BEGIN Extract to read

Transparency

Transparency of a description denotes how correctly it is perceived and accurately understood by people. If I tell you that, as a side effect, the use of a certain drug increases the probability of say, becoming completely bold by 100%, you would have second thoughts about even touching the pill. But you are missing a crucial piece of information there: the base on which this statistic was calculated. For instance, an increase from one in a million to two in a million would also constitute a 100% increase. The drug seems less scary now, doesn’t it? Hence, the description that includes the base rates is more transparent to the human mind in this case.

Gerd Gigerenzer, Wolfgang Gaissmaier, Elke Kurz-Milcke, Lisa M. Schwartz and Steven Woloshin, in their 2007 report published in Psychological Science for Public Interest (downloadable here), dug deeper into the issue. At one point, they talk about why abortions in England and in Wales increased dramatically around 1995. The reason was that the birth control pills were rumored to have an undesirable side effect, expressed in a non-transparent way, which created an overreaction against their use. Ironically, it was found that the abortion procedure increases even further the probability of facing the same side effect, hence the importance of transparency of a description, especially in medicine.

END Extract to read
BEGIN Record extracts

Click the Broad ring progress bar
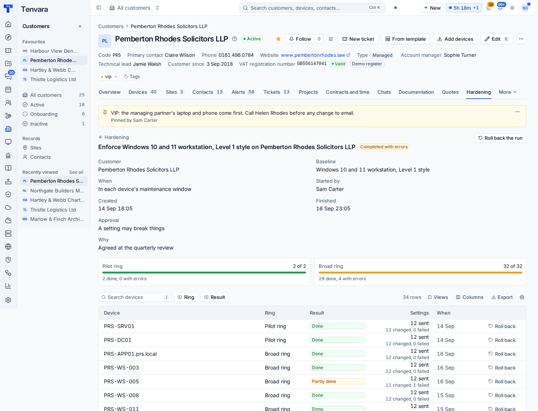Screen dimensions: 538x411 (420, 273)
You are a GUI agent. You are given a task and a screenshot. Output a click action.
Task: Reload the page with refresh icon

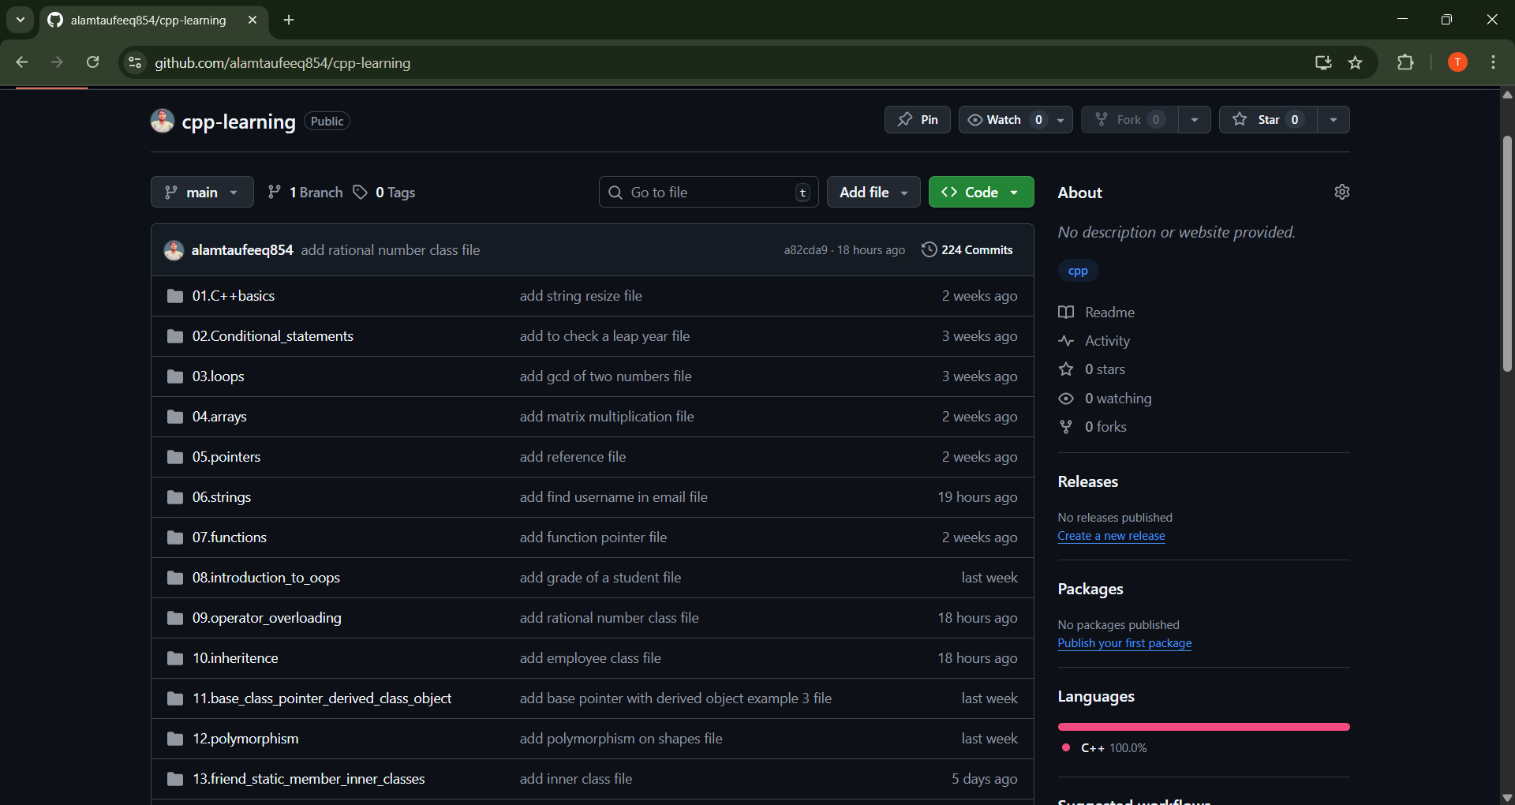(x=93, y=63)
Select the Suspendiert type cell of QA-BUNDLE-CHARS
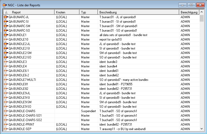This screenshot has height=134, width=207. pyautogui.click(x=89, y=111)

END Record extracts

### [What the task asks]
Decide whether each of these statements agrees with the passage on transparency, answering yes or no and quoting the deciding words from it. 1. The report discussed appeared in 2007 in Psychological Science for Public Interest. 2. Abortions in England and Wales fell sharply around 1995. 3. The abortion procedure was found to carry a lower probability of the same side effect than the pill.

### [Solution to this exercise]
1. Yes: "in their 2007 report published in Psychological Science for Public Interest"
2. No: "abortions in England and in Wales increased dramatically around 1995"
3. No: "the abortion procedure increases even further the probability of facing the same side effect"